Édito - En attendant les barbares...

Par Aicha Akalay

Tout ce qui menace la société de désunion doit être pris avec précaution. L’égalité en héritage est l’un des sujets qui divisent profondément la société marocaine. Pour créer des conditions favorables au débat, chaque acteur doit y mettre du sien et faire preuve de responsabilité. Ceux qui s’opposent à l’égalité en héritage ont imposé leur conviction jusqu’à présent. La loi leur donne raison. Le Coran aussi, estiment-ils. Ils ont des arguments qu’il faut écouter et respecter. Ceux qui défendent l’égalité en héritage méritent le même traitement. L’un des combats de ce magazine est un Maroc où hommes et femmes jouissent des mêmes droits, et nous le portons avec fierté. Ce que nous nous interdisons, c’est de mépriser ceux qui ne partagent pas nos convictions. Il n’y a pas d’un côté des musulmans arriérés, moyenâgeux, et de l’autre des modernistes éclairés et progressistes. Ce que nous voulons voir s’imposer, c’est une nation certes bigarrée, mais qui fait corps, car animée par une seule volonté : faire respecter la dignité de chaque Marocain.  

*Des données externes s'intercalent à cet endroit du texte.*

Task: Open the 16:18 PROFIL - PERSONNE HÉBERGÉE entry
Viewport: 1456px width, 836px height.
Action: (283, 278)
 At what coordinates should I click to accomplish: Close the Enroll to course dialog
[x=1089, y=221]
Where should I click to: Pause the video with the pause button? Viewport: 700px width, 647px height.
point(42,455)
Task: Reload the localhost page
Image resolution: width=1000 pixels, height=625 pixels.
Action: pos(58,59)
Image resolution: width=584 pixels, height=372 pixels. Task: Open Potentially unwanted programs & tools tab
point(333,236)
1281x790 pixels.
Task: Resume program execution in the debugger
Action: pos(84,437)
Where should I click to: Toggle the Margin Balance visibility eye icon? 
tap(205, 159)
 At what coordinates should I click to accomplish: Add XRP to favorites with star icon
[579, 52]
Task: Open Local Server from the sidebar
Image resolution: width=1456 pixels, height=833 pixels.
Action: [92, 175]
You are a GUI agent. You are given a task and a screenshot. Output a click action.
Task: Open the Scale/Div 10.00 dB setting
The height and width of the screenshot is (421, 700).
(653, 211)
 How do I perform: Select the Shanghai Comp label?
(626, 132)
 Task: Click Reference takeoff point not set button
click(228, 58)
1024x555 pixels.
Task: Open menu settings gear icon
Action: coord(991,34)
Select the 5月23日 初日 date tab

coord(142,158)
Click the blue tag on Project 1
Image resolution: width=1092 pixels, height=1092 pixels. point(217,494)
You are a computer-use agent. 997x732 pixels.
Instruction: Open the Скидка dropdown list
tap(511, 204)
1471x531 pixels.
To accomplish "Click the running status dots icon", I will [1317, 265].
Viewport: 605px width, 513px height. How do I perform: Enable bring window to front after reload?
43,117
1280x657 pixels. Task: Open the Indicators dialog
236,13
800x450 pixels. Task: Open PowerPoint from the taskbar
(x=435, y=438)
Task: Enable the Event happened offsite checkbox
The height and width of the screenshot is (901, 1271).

Abdelouahab Rafiki — alias “Abou Hafs” dans son ancienne vie de salafiste — a courageusement défendu, dimanche 16 avril, sur la chaîne publique 2M, l’ouverture d’un débat sur l’égalité entre les sexes sur la question de l’héritage. Des voix se sont immédiatement élevées pour l’attaquer, comme l’idéologue salafiste Hassan Kettani. Ce dernier a eu l’insulte facile dans un statut sur sa page Facebook, commentée par une armée de “Daechiens”, comme les appellent à juste titre nos confrères de Goud.ma. Car il n’y a pas d’autres termes pour qualifier ceux qui tiennent ces propos : “Celui qui défend l’égalité en héritage est un apostat et son sang doit être versé”. Menaces de mort donc contre les porteurs d’un débat serein. Rafiki voit s’abattre sur lui des sentences de takfir et des appels au meurtre. Un constat terrible s’impose alors : notre société est réellement menacée par des barbares qui ne sont inquiétés ni par les lois de ce pays, ni par ses représentants. En toute impunité, des supports de presse comme Assabil et son pendant électronique Howiyapress déversent leur fiel contre “2M, la chaîne de l’homosexualité” et tous les “laïcs déviants”. Dans ces colonnes réjouissantes, nous pouvons lire ce type de question rhétorique : “Si celui qui insulte un chef d’État est condamné, que doit-on faire à celui qui s’attaque à Dieu et son prophète”.  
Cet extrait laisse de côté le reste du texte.